The catchphrase now is “empowerment” and there is general agreement that giving disadvantaged women income-generating skills will empower them. To me, literacy is an equally essential tool for disadvantaged women. It is equally important to empower disadvantaged, illiterate women by teaching them to read and write.

Illiteracy is a big problem in any disadvantaged country. Among other things, it slows down development. It is a fact that the majority of the illiterate are women. Obviously even if they are in business, and even if wealthy, women who are illiterate always feel inferior and cannot be assertive in the community as they lack self-confidence.

According to UNESCO, four out of 10 adults in sub-Saharan Africa cannot read or write, two-thirds of them being women. In Ghana, sources give the national literacy rate as 57.9 %; and the adult female illiteracy rate as 32.7 %, down from 69.4 % in 1980. There is a national programme to eradicate illiteracy by 2011. The high number of illiterate women should be an issue that the media should be tackling, but sadly, we have not done as much as we should be doing.

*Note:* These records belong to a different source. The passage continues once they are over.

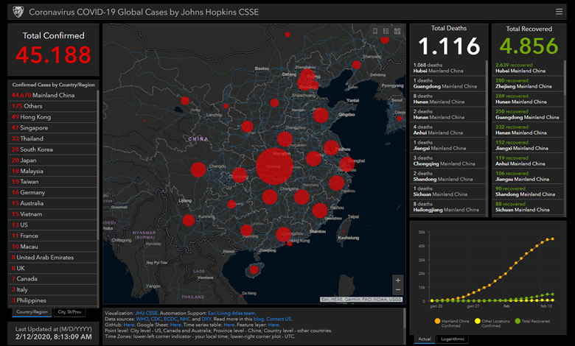Screen dimensions: 575x346
Task: Click the Johns Hopkins shield logo
Action: [x=18, y=11]
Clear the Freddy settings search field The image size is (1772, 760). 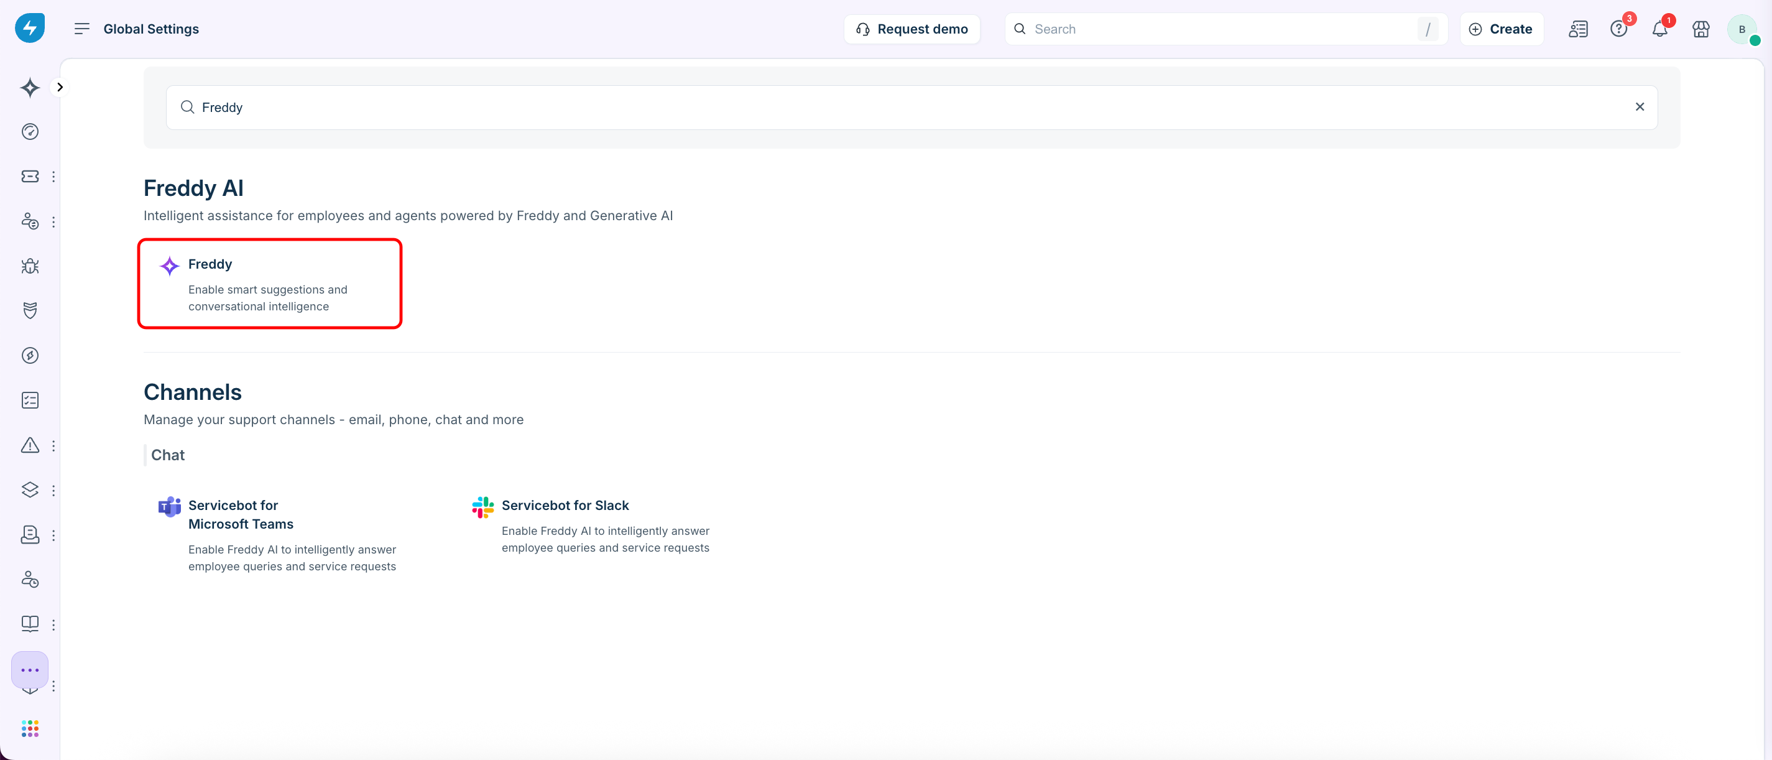[x=1639, y=107]
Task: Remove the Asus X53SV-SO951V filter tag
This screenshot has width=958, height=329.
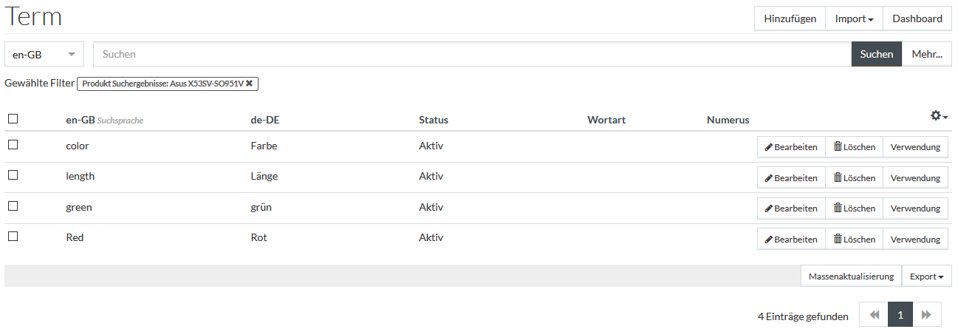Action: tap(250, 84)
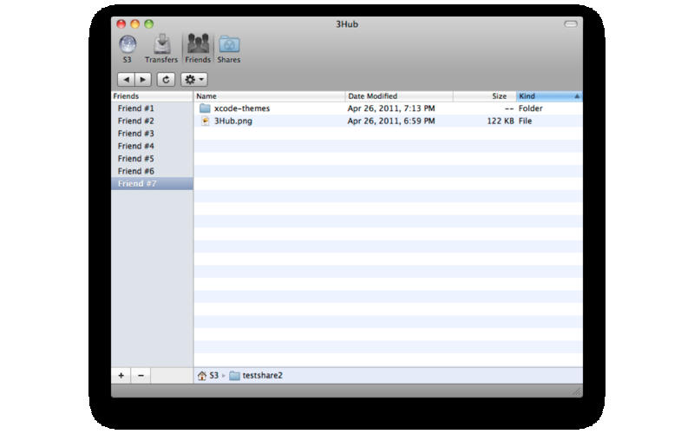The height and width of the screenshot is (434, 694).
Task: Open the gear action dropdown menu
Action: [193, 79]
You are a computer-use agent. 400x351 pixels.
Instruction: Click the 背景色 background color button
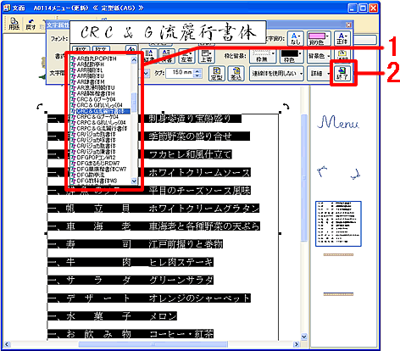[x=319, y=56]
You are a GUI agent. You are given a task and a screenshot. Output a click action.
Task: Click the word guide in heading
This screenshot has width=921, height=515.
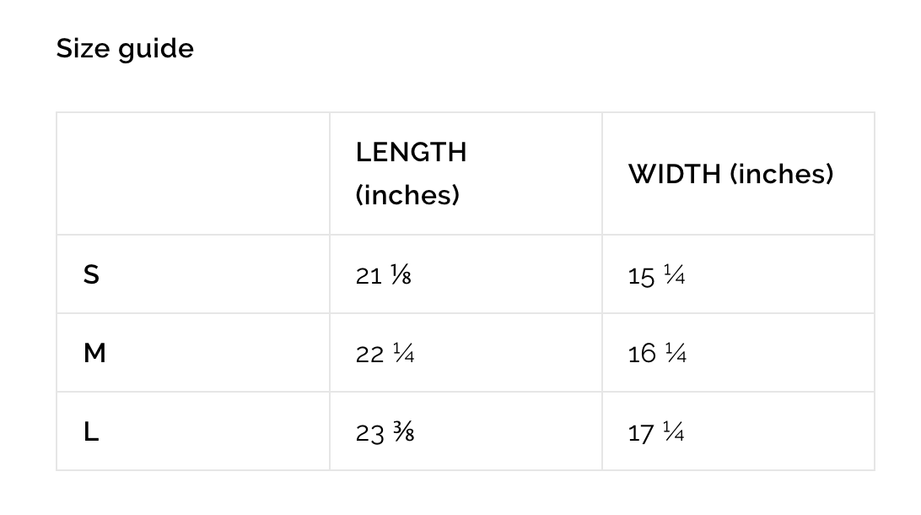[156, 49]

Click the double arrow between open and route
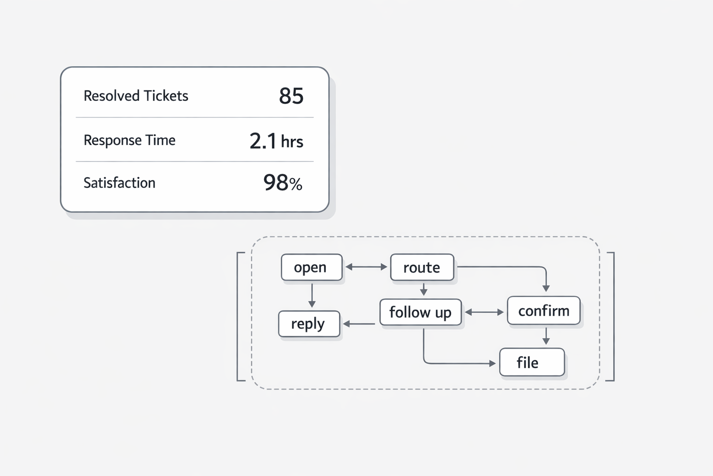366,267
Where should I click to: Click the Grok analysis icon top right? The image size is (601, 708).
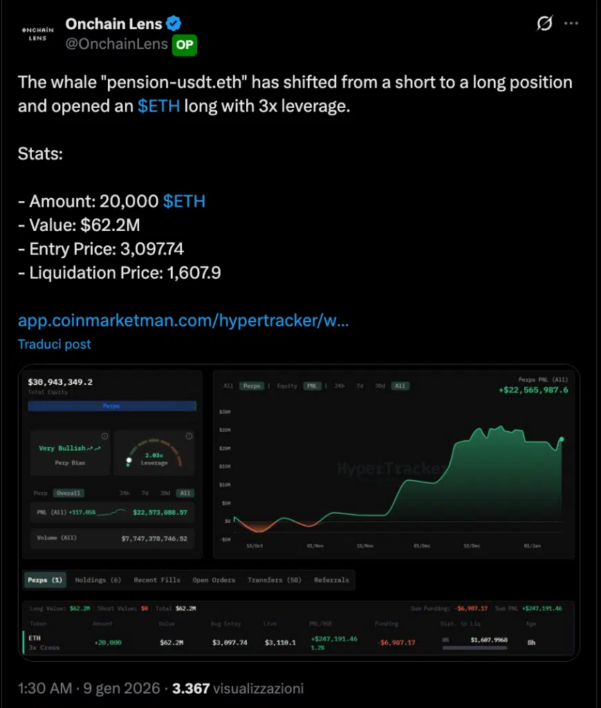(545, 23)
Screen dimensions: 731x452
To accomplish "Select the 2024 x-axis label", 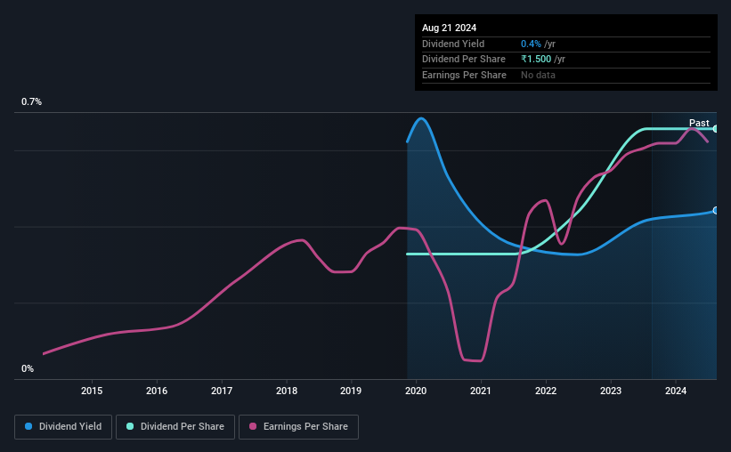I will [x=676, y=391].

Usually when women are featured in the media, it is women who have made good, either in commerce or in high education; or beauty contest winners; or women in show business. The plight of the poor, illiterate woman tends to be overlooked. My own paper, The Ghanaian Times is as guilty of this neglect as other media houses, unfortunately.

However, this also gets overlooked at high level forums. For example, at a recent High Level Conference on Women’s Economic Empowerment in Berlin, I was most disappointed that the subject of women’s illiteracy never came up for discussion. I had hoped to raise the issue during question time but unfortunately there was no opportunity. However, at the end of the conference, I did express my concerns to Germany’s Federal Minister for Economic Cooperation and Development, Heidemarie Wieczorek-Zeul.

But perhaps the blame should go to the media. If the media would turn their spotlight on the large segment of society disadvantaged by illiteracy, mostly women, as a reminder to society, then conference organisers would in turn take that issue into account.

All countries are now on the information and communications telecommunication band wagon and all the advantages that come with it. Where does that leave those who are unlettered, the majority being women? So, it seems to me, it is more crucial than ever for the media to champion the cause of empowering women through literacy. I hope that at the next Women’s Economic Empowerment conference, empowerment through literacy will be on the agenda.